Joyce O. Appleby, a warm and enthusiastic supporter of the JIH and a member of the Editorial Board, was also a constructive critic, spurring the journal to more searching and innovative approaches to interdisciplinary historiography. She was never reluctant to reprove lines of endeavor that seemed to be going astray. In many ways and over many years, especially the early ones, she helped the JIH to grow stronger and more searching.

After graduating from Stanford, Appleby worked as a journalist for a popular magazine in New York City before returning to academic studies at the Claremont Graduate School, where she received her doctorate. Her teaching career began at San Diego State University, but she eventually became a key addition to the early American history group at ucla with Gary B. Nash, James A. Henretta, and Daniel W. Howe.
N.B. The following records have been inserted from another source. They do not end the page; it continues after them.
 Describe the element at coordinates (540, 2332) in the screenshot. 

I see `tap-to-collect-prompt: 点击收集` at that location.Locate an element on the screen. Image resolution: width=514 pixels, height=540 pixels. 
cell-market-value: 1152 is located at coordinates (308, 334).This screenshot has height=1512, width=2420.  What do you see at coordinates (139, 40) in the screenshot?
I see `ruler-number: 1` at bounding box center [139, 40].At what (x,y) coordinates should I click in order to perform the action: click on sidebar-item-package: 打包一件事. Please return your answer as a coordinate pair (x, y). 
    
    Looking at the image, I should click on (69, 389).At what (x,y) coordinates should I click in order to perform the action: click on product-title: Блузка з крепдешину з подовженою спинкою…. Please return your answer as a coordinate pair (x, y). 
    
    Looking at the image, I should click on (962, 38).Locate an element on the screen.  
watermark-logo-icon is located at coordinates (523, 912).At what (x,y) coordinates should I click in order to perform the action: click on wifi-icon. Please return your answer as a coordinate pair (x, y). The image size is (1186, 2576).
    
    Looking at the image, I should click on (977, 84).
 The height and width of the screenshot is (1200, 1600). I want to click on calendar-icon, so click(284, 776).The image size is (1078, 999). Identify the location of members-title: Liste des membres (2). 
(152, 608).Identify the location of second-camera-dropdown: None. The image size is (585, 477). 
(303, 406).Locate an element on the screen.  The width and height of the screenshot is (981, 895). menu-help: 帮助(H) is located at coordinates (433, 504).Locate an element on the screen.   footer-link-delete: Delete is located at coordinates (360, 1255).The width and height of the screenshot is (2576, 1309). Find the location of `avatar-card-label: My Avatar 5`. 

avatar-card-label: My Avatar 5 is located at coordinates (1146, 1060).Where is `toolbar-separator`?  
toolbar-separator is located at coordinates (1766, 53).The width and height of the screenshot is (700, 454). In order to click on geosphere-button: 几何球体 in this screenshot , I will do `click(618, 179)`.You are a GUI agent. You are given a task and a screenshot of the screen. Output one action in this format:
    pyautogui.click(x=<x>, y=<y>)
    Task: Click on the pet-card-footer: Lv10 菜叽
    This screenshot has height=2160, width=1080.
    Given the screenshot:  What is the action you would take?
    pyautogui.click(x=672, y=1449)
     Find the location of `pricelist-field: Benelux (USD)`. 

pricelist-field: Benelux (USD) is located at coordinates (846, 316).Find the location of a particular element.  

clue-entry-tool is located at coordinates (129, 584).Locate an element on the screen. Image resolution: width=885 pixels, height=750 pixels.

Appleby became highly influential in scholarly discussions about the evolving response of economic thought to the political changes of the eighteenth and nineteenth centuries. She was a major participant in debates about classical republicanism and what she termed “the liberal concept of liberty,” with its link to Lockean ideas, in the creation of the early American economy. Appleby’s views about how these themes interrelated were reinforced by her deep research and her capacity for independent reflection. She was an intellectual historian who also paid attention to the social order and the national context as it underwent intergenerational change during the early republic. Her final studies ranged from science in the wake of New World exploration to a history of capitalism from the early United States to the global economy of the twenty-first century.

Appleby’s primary legacy is in the field of intellectual history, elucidating the emergence of theories of republicanism and liberalism. Her studies traced the expansion of the market from the British imperial north Atlantic region to a worldwide frame and examined the popular experiences engendered by this transformative process.